*** Begin section ***
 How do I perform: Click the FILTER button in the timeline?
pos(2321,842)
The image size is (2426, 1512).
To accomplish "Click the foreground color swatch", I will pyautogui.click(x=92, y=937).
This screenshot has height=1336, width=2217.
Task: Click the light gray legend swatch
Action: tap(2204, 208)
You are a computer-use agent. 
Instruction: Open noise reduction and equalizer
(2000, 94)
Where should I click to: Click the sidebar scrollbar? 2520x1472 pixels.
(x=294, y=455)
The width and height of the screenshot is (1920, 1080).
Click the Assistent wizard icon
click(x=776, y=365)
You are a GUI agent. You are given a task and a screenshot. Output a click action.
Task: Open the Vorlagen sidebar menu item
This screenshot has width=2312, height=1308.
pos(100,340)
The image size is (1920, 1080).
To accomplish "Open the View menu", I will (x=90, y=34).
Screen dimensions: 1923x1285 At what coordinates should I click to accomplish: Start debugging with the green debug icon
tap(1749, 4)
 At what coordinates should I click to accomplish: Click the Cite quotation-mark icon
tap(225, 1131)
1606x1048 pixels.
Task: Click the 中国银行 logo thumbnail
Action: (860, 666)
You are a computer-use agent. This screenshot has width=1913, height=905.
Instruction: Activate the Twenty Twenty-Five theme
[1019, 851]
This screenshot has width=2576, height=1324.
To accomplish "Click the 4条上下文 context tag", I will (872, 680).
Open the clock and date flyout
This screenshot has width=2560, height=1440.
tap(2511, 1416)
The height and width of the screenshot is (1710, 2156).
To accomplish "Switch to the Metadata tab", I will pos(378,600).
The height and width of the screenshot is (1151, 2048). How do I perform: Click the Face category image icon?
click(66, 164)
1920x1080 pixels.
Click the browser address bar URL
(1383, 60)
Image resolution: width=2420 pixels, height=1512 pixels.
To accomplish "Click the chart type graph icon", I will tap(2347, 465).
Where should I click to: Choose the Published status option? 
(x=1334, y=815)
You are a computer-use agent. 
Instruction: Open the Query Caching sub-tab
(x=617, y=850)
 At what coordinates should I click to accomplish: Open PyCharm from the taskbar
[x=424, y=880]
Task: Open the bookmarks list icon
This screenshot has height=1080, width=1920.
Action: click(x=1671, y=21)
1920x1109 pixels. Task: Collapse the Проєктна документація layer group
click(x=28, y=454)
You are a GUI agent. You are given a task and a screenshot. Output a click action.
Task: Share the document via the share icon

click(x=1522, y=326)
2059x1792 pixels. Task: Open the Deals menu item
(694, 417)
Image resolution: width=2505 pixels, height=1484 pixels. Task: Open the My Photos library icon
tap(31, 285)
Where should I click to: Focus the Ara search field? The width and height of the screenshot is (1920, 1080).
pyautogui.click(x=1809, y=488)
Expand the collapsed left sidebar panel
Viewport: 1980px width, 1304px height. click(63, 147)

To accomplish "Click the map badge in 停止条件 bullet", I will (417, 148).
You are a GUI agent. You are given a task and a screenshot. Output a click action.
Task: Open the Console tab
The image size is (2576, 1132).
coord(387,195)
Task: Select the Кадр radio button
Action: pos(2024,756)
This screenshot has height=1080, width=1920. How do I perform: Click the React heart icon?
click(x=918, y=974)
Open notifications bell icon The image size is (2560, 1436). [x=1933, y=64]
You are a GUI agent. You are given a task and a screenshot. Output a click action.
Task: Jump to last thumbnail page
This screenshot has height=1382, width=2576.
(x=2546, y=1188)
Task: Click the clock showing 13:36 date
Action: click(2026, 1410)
*** End section ***
• Problem statement:
Return the entries above, every line intact.

• Answer section:
 How do I perform: Click the FILTER button in the timeline?
pos(2321,842)
The image size is (2426, 1512).
To accomplish "Click the foreground color swatch", I will pyautogui.click(x=92, y=937).
This screenshot has height=1336, width=2217.
Task: Click the light gray legend swatch
Action: tap(2204, 208)
You are a computer-use agent. 
Instruction: Open noise reduction and equalizer
(2000, 94)
Where should I click to: Click the sidebar scrollbar? 2520x1472 pixels.
(x=294, y=455)
The width and height of the screenshot is (1920, 1080).
Click the Assistent wizard icon
click(x=776, y=365)
You are a GUI agent. You are given a task and a screenshot. Output a click action.
Task: Open the Vorlagen sidebar menu item
This screenshot has width=2312, height=1308.
pos(100,340)
The image size is (1920, 1080).
To accomplish "Open the View menu", I will (x=90, y=34).
Screen dimensions: 1923x1285 At what coordinates should I click to accomplish: Start debugging with the green debug icon
tap(1749, 4)
 At what coordinates should I click to accomplish: Click the Cite quotation-mark icon
tap(225, 1131)
1606x1048 pixels.
Task: Click the 中国银行 logo thumbnail
Action: (860, 666)
You are a computer-use agent. This screenshot has width=1913, height=905.
Instruction: Activate the Twenty Twenty-Five theme
[1019, 851]
This screenshot has width=2576, height=1324.
To accomplish "Click the 4条上下文 context tag", I will (872, 680).
Open the clock and date flyout
This screenshot has width=2560, height=1440.
tap(2511, 1416)
The height and width of the screenshot is (1710, 2156).
To accomplish "Switch to the Metadata tab", I will pos(378,600).
The height and width of the screenshot is (1151, 2048). How do I perform: Click the Face category image icon?
click(66, 164)
1920x1080 pixels.
Click the browser address bar URL
(1383, 60)
Image resolution: width=2420 pixels, height=1512 pixels.
To accomplish "Click the chart type graph icon", I will tap(2347, 465).
Where should I click to: Choose the Published status option? 
(x=1334, y=815)
You are a computer-use agent. 
Instruction: Open the Query Caching sub-tab
(x=617, y=850)
 At what coordinates should I click to accomplish: Open PyCharm from the taskbar
[x=424, y=880]
Task: Open the bookmarks list icon
This screenshot has height=1080, width=1920.
Action: click(x=1671, y=21)
1920x1109 pixels. Task: Collapse the Проєктна документація layer group
click(x=28, y=454)
You are a GUI agent. You are given a task and a screenshot. Output a click action.
Task: Share the document via the share icon

click(x=1522, y=326)
2059x1792 pixels. Task: Open the Deals menu item
(694, 417)
Image resolution: width=2505 pixels, height=1484 pixels. Task: Open the My Photos library icon
tap(31, 285)
Where should I click to: Focus the Ara search field? The width and height of the screenshot is (1920, 1080).
pyautogui.click(x=1809, y=488)
Expand the collapsed left sidebar panel
Viewport: 1980px width, 1304px height. click(63, 147)

To accomplish "Click the map badge in 停止条件 bullet", I will (417, 148).
You are a GUI agent. You are given a task and a screenshot. Output a click action.
Task: Open the Console tab
The image size is (2576, 1132).
coord(387,195)
Task: Select the Кадр radio button
Action: pos(2024,756)
This screenshot has height=1080, width=1920. How do I perform: Click the React heart icon?
click(x=918, y=974)
Open notifications bell icon The image size is (2560, 1436). [x=1933, y=64]
You are a GUI agent. You are given a task and a screenshot. Output a click action.
Task: Jump to last thumbnail page
This screenshot has height=1382, width=2576.
(x=2546, y=1188)
Task: Click the clock showing 13:36 date
Action: click(2026, 1410)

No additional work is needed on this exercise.